Top of Provided data

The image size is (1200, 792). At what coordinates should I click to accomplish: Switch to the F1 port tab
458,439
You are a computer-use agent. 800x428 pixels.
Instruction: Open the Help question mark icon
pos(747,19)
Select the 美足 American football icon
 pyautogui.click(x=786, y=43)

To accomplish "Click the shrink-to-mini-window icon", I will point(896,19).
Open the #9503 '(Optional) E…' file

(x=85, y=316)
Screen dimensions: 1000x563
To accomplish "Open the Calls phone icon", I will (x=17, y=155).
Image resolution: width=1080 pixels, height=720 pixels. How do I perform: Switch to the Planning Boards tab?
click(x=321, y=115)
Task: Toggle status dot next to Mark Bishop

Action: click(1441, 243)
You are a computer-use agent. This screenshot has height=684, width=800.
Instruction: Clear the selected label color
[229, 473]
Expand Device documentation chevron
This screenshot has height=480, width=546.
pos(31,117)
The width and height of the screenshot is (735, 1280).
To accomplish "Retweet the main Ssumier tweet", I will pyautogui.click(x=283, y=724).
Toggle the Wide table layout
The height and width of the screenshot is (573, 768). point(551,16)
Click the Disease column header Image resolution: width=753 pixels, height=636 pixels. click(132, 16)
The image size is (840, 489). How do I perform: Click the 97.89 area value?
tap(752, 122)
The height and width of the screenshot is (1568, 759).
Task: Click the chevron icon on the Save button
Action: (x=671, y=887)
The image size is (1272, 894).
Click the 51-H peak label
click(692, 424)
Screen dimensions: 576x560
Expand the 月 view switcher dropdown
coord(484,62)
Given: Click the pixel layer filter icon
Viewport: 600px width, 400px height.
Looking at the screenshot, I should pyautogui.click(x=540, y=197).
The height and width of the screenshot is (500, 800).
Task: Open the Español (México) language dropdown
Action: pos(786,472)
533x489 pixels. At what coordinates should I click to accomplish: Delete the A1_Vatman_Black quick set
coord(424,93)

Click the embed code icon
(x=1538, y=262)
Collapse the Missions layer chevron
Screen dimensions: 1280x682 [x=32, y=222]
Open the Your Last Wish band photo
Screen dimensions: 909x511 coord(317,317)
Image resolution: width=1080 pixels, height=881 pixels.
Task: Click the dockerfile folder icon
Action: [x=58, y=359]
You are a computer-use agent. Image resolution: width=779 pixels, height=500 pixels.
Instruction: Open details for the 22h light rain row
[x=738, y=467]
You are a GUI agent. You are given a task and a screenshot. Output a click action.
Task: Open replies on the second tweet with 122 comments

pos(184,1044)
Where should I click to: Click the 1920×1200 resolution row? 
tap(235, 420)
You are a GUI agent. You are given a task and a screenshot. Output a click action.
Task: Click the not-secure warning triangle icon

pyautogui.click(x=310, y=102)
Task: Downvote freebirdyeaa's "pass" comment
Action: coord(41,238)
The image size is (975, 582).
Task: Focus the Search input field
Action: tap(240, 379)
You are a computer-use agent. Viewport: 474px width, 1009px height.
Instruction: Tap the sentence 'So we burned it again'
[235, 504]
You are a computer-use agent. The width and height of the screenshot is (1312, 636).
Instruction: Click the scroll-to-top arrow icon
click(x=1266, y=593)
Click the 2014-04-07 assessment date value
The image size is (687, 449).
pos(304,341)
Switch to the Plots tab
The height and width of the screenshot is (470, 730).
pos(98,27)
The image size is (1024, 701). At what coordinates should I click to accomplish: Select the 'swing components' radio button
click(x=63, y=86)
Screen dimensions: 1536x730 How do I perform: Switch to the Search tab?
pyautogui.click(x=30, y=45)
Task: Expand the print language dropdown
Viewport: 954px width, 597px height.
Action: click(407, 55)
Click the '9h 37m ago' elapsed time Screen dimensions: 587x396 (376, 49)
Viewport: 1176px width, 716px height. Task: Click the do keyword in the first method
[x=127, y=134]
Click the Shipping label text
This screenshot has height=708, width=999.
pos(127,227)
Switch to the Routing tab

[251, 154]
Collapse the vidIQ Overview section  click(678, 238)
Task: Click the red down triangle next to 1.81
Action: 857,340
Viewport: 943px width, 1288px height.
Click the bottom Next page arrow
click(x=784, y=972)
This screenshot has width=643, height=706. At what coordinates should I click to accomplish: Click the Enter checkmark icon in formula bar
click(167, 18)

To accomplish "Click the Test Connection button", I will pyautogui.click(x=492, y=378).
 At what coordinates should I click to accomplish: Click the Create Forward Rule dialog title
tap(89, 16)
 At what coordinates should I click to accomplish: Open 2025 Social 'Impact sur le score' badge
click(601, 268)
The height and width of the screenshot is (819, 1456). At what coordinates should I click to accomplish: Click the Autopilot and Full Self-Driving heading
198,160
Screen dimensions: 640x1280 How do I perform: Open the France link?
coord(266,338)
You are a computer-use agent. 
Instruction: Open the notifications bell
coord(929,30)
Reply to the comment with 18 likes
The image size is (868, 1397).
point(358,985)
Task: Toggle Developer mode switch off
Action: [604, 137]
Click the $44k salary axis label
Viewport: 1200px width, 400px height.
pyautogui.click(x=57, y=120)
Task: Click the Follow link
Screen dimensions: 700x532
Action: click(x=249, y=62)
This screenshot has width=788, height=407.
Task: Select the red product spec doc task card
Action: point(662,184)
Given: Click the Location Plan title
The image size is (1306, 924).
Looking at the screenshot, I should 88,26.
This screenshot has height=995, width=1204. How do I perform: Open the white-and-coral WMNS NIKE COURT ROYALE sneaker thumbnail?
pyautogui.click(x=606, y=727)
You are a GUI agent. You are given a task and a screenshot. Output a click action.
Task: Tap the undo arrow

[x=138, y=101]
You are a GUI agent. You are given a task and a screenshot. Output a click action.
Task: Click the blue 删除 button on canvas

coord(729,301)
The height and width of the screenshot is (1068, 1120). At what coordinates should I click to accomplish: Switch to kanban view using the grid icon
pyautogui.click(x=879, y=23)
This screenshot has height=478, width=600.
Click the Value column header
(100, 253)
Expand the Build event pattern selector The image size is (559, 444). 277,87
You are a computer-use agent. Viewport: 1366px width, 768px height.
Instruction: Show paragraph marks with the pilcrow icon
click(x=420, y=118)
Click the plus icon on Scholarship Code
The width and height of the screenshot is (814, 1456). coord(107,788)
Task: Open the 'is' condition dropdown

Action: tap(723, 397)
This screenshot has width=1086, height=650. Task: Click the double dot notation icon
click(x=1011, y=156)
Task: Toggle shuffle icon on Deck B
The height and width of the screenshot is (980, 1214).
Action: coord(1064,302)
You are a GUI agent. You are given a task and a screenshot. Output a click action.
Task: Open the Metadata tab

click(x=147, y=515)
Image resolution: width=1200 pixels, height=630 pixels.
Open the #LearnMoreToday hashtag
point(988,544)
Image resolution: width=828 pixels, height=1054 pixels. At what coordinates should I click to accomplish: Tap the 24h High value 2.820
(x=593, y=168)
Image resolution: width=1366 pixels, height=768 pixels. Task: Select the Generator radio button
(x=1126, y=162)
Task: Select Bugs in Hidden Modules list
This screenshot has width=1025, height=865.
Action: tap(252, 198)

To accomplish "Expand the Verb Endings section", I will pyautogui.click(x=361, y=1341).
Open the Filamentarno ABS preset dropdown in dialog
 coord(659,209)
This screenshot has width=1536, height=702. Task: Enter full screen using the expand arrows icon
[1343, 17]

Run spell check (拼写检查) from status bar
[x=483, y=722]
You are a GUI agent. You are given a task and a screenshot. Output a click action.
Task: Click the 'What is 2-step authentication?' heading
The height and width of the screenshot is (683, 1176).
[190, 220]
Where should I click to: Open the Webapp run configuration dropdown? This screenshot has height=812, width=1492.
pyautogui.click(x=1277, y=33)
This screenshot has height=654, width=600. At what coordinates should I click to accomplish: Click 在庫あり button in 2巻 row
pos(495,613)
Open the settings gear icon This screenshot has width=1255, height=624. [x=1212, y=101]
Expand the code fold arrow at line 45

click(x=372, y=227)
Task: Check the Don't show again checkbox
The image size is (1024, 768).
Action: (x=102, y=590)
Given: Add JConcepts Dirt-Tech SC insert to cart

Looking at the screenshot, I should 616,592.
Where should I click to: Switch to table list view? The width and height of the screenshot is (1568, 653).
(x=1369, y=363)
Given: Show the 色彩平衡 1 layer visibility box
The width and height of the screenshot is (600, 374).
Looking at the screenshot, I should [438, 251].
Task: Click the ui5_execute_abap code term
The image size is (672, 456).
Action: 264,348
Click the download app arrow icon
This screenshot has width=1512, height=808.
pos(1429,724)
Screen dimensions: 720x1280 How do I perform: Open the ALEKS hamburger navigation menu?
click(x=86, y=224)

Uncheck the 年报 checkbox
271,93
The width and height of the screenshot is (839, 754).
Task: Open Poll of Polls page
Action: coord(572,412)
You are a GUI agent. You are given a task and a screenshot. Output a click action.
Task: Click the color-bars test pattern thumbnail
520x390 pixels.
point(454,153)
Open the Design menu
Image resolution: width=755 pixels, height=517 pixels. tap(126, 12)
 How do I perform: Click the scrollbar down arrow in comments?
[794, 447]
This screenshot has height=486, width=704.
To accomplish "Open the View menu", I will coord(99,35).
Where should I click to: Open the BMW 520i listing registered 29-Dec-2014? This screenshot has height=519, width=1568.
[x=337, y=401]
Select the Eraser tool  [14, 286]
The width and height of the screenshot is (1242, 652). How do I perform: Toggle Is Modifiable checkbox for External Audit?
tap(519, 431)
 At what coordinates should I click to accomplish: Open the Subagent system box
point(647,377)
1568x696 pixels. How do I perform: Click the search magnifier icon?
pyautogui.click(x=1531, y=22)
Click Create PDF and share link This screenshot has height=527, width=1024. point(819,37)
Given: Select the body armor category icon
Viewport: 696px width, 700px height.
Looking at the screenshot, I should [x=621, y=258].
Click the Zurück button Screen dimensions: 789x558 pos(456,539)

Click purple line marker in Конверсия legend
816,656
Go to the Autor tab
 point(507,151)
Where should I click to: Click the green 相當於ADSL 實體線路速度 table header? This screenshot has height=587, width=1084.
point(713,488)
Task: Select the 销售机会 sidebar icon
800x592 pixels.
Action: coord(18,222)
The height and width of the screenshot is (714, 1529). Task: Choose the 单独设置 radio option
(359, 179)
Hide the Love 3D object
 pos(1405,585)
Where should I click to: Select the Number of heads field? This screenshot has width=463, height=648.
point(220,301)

Bottom of Provided data

With the first line being the one containing "This screenshot has height=480, width=546." and the last line the one containing "Click the Disease", transcribe exactly the lines above that fall in that range.

This screenshot has height=480, width=546.
pos(31,117)
The width and height of the screenshot is (735, 1280).
To accomplish "Retweet the main Ssumier tweet", I will pyautogui.click(x=283, y=724).
Toggle the Wide table layout
The height and width of the screenshot is (573, 768). point(551,16)
Click the Disease column header Image resolution: width=753 pixels, height=636 pixels. click(132, 16)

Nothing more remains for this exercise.